Isa não morreu logo, emitia gemidos roucos e arrastava-se pelo acostamento em busca de um abrigo inexistente. Saquei o 38, desferi-lhe o tiro de misericórdia, na nuca. Fábio também não morreu de imediato: arquejava e me olhava com seus belos olhos verdes arregalados, querendo falar, mas sem capacidade para a palavra. Acho que me reconheceu, espero que sim. Atirei nele, na cabeça. As pernas do filho-da-puta levantaram, como se ele pretendesse dar uma cambalhota, mas foi seu último movimento. O casal partiu para “ beber o leite do paraíso’’,  conforme os versos finais de Kublai Khan. Ah, Xanadu! Não poderiam ter escolhido motel com nome mais apropriado.

 

III

 

A vingança foi tomada por mais um latrocínio, “rotineiros, nesta cidade tão violenta’’, me falou um delegado. A polícia aborreceu-me por três vezes com interrogatórios imbecis e maçantes. Os policiais trataram-me com a maior deferência, certamente impressionados com meus ternos bem cortados e minha boa aparência. Eu procurava alargar ao máximo a distância social que me separava deles. O debilóide que presidiu o inquérito, me tratava por “doutor” e só faltou pedir-me perdão por estar tomando meu tempo.

Livrei-me das, permitam-me o termo, garras da lei, graças, sobretudo, à reputação de Isa. Mesmo que me responsabilizassem pelo duplo assassinato, o currículo de Isa, que ostentava uma invejável plêiade de amantes, abrandaria minha pena: eu não passava de mais um coitado na atribulada carreira sexual da vítima. Esta era a concepção da polícia, dos amigos comuns e do populacho, que acompanhou o caso pela imprensa, com a morbidez que lhe é aracterística. Minha belíssima amada chegou a ser definida como uma “devoradora de homens’’ por um desses equívocos da natureza que assinam as páginas policiais dos matutinos.

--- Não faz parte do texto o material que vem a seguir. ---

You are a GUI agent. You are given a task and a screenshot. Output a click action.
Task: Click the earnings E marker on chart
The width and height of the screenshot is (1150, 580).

Sinto saudades de Isa, do seu corpo, seu calor, seu sorriso graciosamente infantil, da maneira despojada com que enlaçava as pernas em torno de mim enquanto, depois do amor, repousando na cama, renovávamos as forças vendo TV ou escutando jazz. Compenso em parte sua ausência com memórias (seletivas, óbvio) e sonhos. Sonho todas as noite com Isa. Feito no poema Song, de Esther Mathews, “A amo mesmo enquanto durmo’’.

E se ela surgisse agora, aqui neste bar, onde tomo um uísque 12 anos, duplo, com uma única pedra de gelo, como ela gostava. Qual seria a minha reação?